* **Textauszug**:
=======

An der Schule stehen Sanierungsmaßnahmen an? Klassenzimmer können  neu bestuhlt oder digitale Geräte angeschafft werden? Hier gilt zu beachten: Schulmöbel oder digitale Endgeräte können eine Summe erreichen, die ein bestimmtes Ausschreibungsverfahren für die Auftragsstelle (Kommune oder Schulträger als Vergabestelle beziehungsweise Schulverwaltungsamt als Beschaffungsstelle) notwendig machen. Vor allem in den letzten Jahren hat es bei der Auftragsvergabe Neuerungen und Änderungen gegeben. Auch sind verschiedene Vergabevorschriften zu beachten, die es einem nicht immer leicht machen, den Überblick zu behalten.

OBER- UND UNTERSCHWELLENBEREICH 

Ob eine Anschaffung europaweit oder national ausgeschrieben werden muss, bestimmen die sogenannten Schwellenwerte. Man unterscheidet zwischen Oberschwellen- und Unterschwellenbereich. Die Schwellenwerte sind für die Schätzung des Auftragswertes vor Beginn des Vergabeverfahrens relevant, denn erreicht oder überschreitet der zu vergebende Netto-Auftragswert den Schwellenwert (für Bauaufträge 5.382.000 Euro und für Liefer- und Dienstleistungen 215.000 Euro), ist ein öffentlicher Auftraggeber dazu verpflichtet, ein europaweites Vergabeverfahren durchzuführen und dabei die Regeln des Oberschwellenvergaberechts anzuwenden. Dieses Verfahren ist komplexer und zeitaufwändiger als eine nationale Ausschreibung im Unterschwellenbereich.

=======

* **Bereitgestellte Daten**:
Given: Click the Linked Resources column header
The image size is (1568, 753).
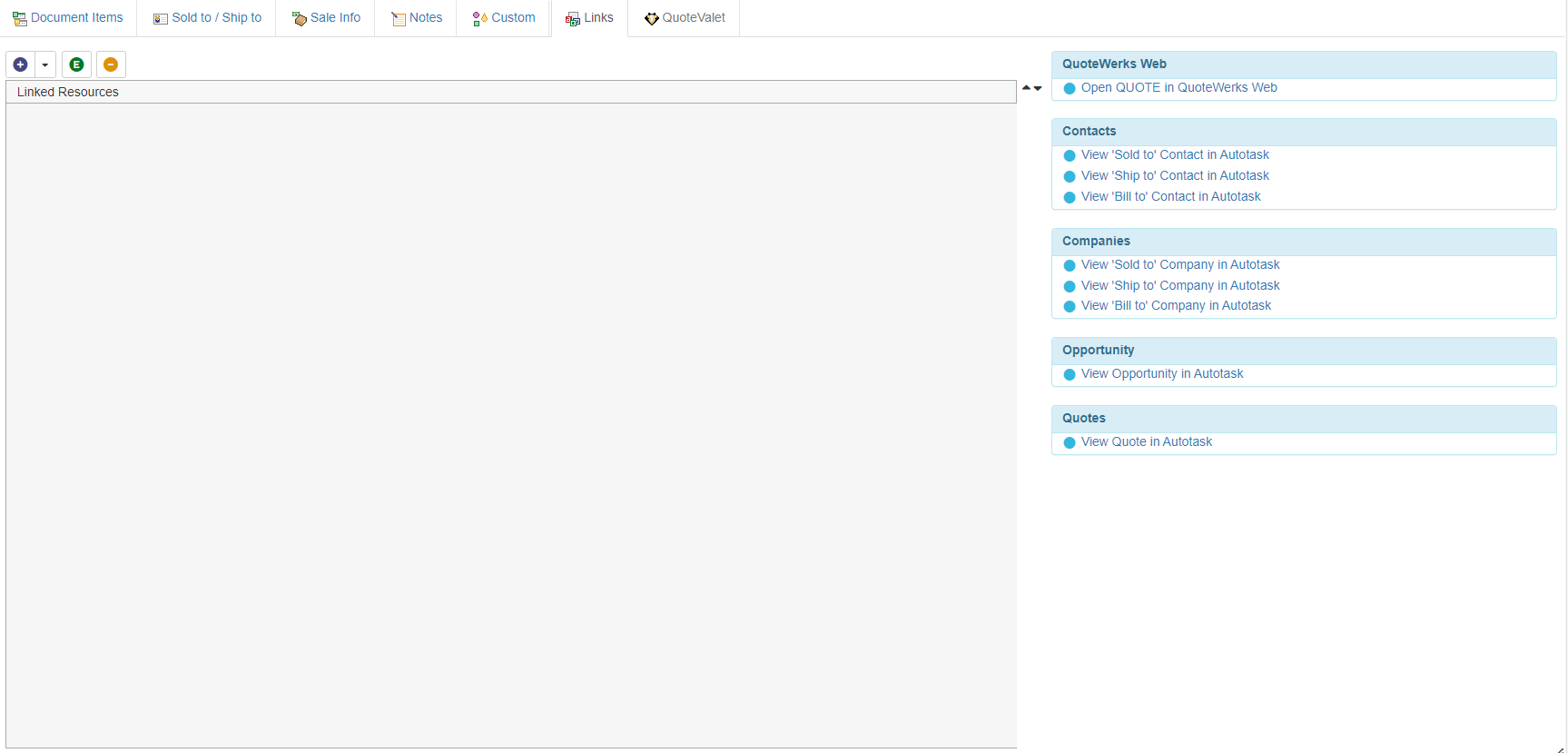Looking at the screenshot, I should pos(68,92).
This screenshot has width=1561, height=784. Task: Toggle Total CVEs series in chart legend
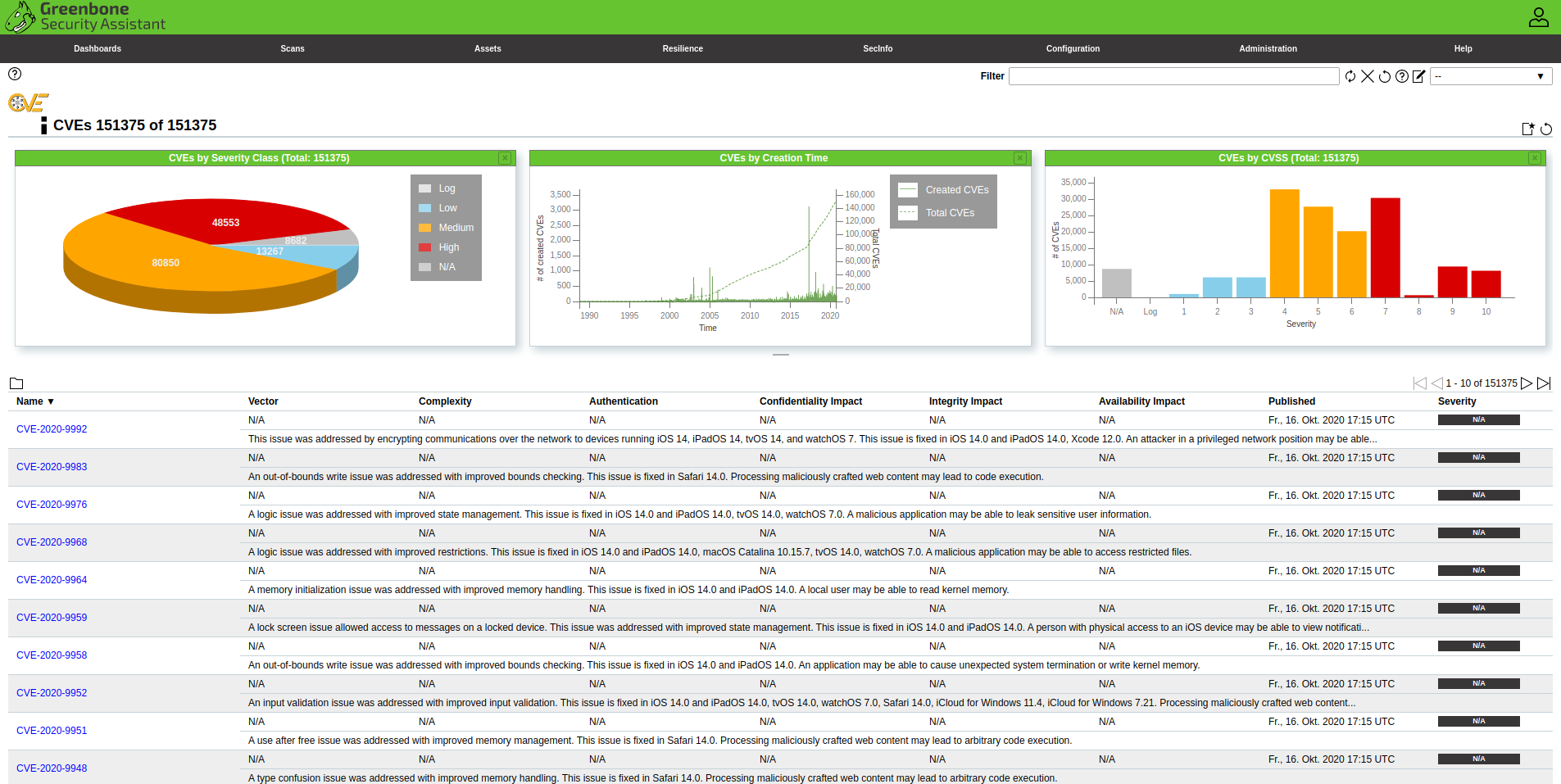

=======

* **Aufgaben**:
[1] Ab welchem Netto-Auftragswert müssen Liefer- und Dienstleistungen laut dem Textauszug zu Schwellenwerten europaweit ausgeschrieben werden?
[2] Nimm den Textauszug über die Ausschreibung von Schulanschaffungen dort wieder auf, wo er endet, und schreib ihn weiter.

* **Erwartete Ergebnisse**:
[1] Ab einem Netto-Auftragswert von 215.000 Euro.

[2]
VERGABEORDNUNGEN: UVGO, VGV UND VOB/A 

Die Vergabe von Liefer- und Dienstleistungen unterhalb des oben genannten Schwellenwertes regelt inzwischen die Unterschwellenvergabeordnung, kurz UVgO. Sie gilt aktuell in fast allen Bundesländern und hat die VOL/A – die Vergabe- und Vertragsordnung für Leistungen, Abschnitt A – abgelöst. Oberhalb der EU-Schwellenwerte regelt seit 2016 die Vergabeverordnung, kurz VgV, die öffentliche Auftragsvergabe. Die Vergabe von Bauleistungen wird wiederum durch die Vergabe- und Vertragsordnung für Bauleistungen, Abschnitt A, kurz VOB/A, definiert.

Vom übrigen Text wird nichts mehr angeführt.